The authors also noted that those with both familial hypercholesterolaemia (FH) and previous atherosclerotic cardiovascular disease (ASCVD) had the highest risk of events—with a markedly increased risk of cardiovascular events compared to those without the conditions—but were denied access to the drugs to a similar extent. The study found a HR of 2.8 (95% CI 1.78–4.42, p<0.001) for the FH cohort versus individuals who did not have a documented diagnosis of FH or pre-final adjudication status (FAS) ASCVD; 2.12 (95% CI 1.86–2.43, p<0.001) for ASCVD versus non-FH and non-ASCVD; 1.75 (95% CI 1.48–2.08, p<0.001) for FH plus ASCVD versus ASCVD alone; and 5.4 (95% CI 4.28–6.9, p<0.001) for FH plus ASCVD versus non-FH and non-ASCVD. In addition, there was no statistical difference in risk between primary prevention FH and secondary prevention ASCVD.

“Individuals with FH and ASCVD face an extremely high risk of cardiovascular events and are more likely to have heart attacks and serious cardiovascular events if they are rejected or abandon their prescription. Alarmingly two-thirds of their prescriptions were rejected in this study,” Myers told Cardiovascular News. “It is critical that individuals with FH are identified, and comprehensive therapy is initiated early in life.”

The authors recommend that prospective data that is specific for patients who would benefit from the therapy be collected, such as in the current CASCADE FH Registry, in order to understand the long-term effects of the drugs, as well as any potential challenges. They also suggest that the health disparities for sex, race, education and income that they noted in their study be examined and addressed.

Myers et al write: “Establishment and use of large registries, including patients prescribed PCSK9is [PCSK9 inhibitors], may, in the long run, provide valuable insights and the ability to accurately characterise associated social determinants of disparities, healthcare use, cost and reimbursement burden, impact on comorbidities, and all-cause and cardiovascular mortality. Appropriately identifying and characterising barriers to PCSK9i access, and developing approaches to overcome them, will reduce the clinical and economic burden for patients who are likely to benefit from PCSK9 inhibition and likely result in more cost-effective policies for payers.”
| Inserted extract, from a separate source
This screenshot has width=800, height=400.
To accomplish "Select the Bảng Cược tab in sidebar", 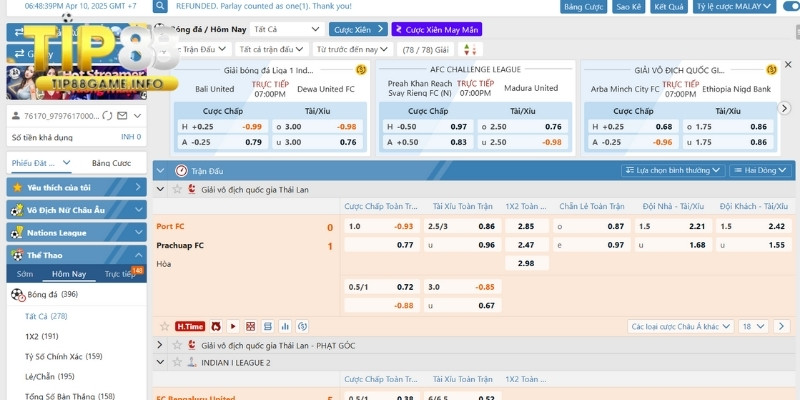I will tap(111, 163).
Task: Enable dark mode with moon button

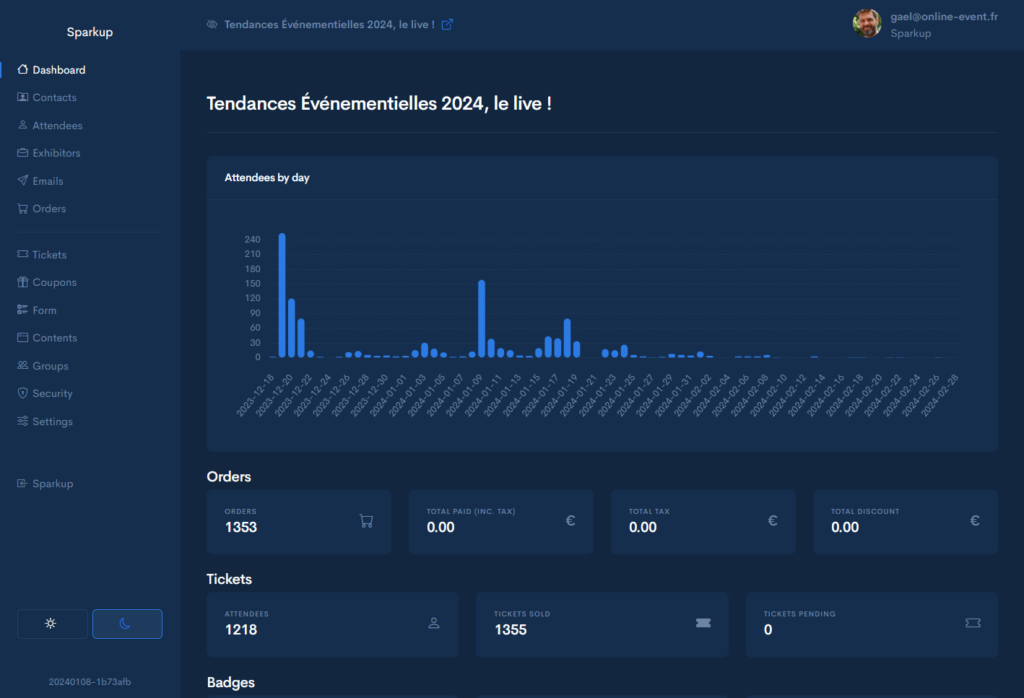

In an accompanying editorial, Khurram Nasir (Yale School of Medicine, and Center for Outcomes Research and Evaluation, Yale New Haven Health, Connecticut, USA) et al comment: “As the market forces have led to significant reduction in PCSK9i prices, we think that the cardiovascular community is right to question these persistent obstacles in providing the right care for the right patient. In its current form, there are clear unintended consequences of PA [prior authorisation, a utilisation management policy] that are not only having a toll on patient care and satisfaction but possibly on preventable outcomes as underscored by Myers et al. We are optimistic that common-sense collaboration around value-based pricing, appropriate candidate selection, maximum use of evidence-based therapies before considering PCSK9i, streamlining, and eventual easing of PA policies will alleviate suffering for stakeholder we all care the most: our patients.”